TechEquity Votes No on Prop 20
We agree with criminal justice policy advocates who oppose Prop 20 and are happy to amplify their voices. The decarceral reforms enacted last decade represent progress in rolling back a failed approach to public safety that relies too heavily on incarceration and disproportionately harms Black, Indigenous, and other communities of color. These reforms should not be repealed as doing so would put more people in prison, destabilizing communities while wasting millions of dollars and hurting public safety.
What is Proposition 25?
In 2018, the state legislature passed a plan to eliminate cash bail. The plan would instead require judges to use their discretion, assisted by an algorithmic risk assessment when determining if a person should be incarcerated prior to trial. Prop 25 was placed on the ballot by the bail bonds industry and requires voters to confirm the legislature’s plan. Some are concerned that the legislature’s replacement could result in more people held before trial and introduce biases through the risk assessment tool and judges’ discretion.
What are the arguments for and against Prop 25?
Supporters of Prop 25 argue that the current cash bail system is biased against people with low incomes, who because of systemic inequities are more likely to be people of color.
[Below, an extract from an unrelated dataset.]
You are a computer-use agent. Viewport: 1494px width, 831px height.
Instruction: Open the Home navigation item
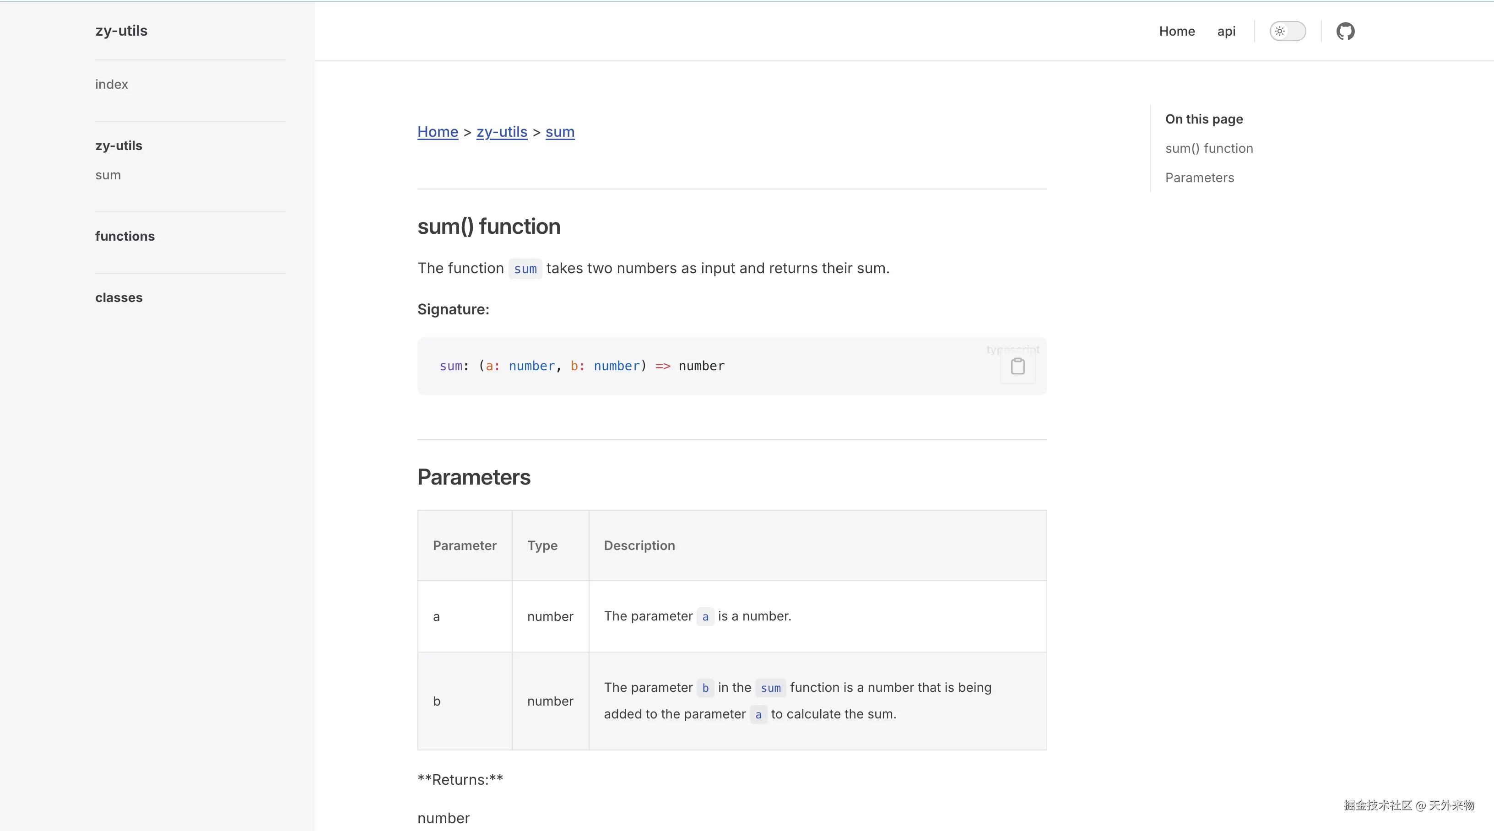click(x=1176, y=31)
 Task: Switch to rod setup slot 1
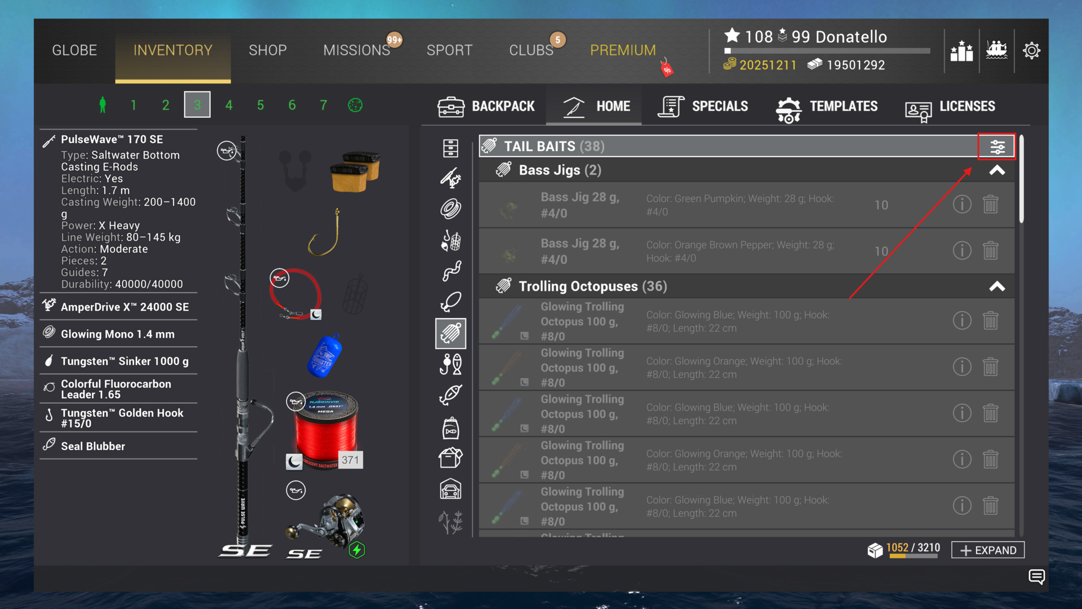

The measure’s backers maintain that replacing the cash bail system with judges’ discretion aided by a risk assessment will reduce that bias and leave fewer people incarcerated prior to their trial. Proponents argue that holding fewer people pre-trial will save money currently spent on incarceration. Supporters also claim that the new system will be better for public safety because it will hold people based on their risk to society instead of their ability to pay. Prominent supporters include Governor Gavin Newsom, U.S. Representative Barbara Lee, State Senators Jim Beall, Jerry Hill, Bob Wieckowski, and Scott Weiner, State Assemblymembers Rob Bonta, David Chiu, the California Democratic Party, Western Center on Law & Poverty, and California Labor Federation. A full list of endorsements can be found here.
Opponents of Prop 25 are split into two camps: those who claim the legislature’s plan will harm public safety by allowing too many people to be released, and those who are concerned that the plan will introduce a new form of bias. The first group claims releasing more people will strain local police capacity and increase costs due to additional hearings. They also maintain that lowering the chance of pre-trial incarceration will cause an increase in low-level offenses. Opponents in the first group include BART Board Director Deborah Allen, the California Republican Party, California Peace Officers’ Association, and California Bail Agents Association.
The second group is worried that cash bail will just trade one form of bias for another: judges’ decisions and algorithmic assessment tools that will disproportionately recommend incarceration for people of color. This group of opponents includes the Alliance of Californians for Community Empowerment (ACCE), ACLU – Southern California, Human Rights Watch, JusticeLA, and Color of Change.
TechEquity Is Not Taking a Position on Prop 25
Due to the split among criminal justice advocates, TechEquity is not making a recommendation of Prop 25.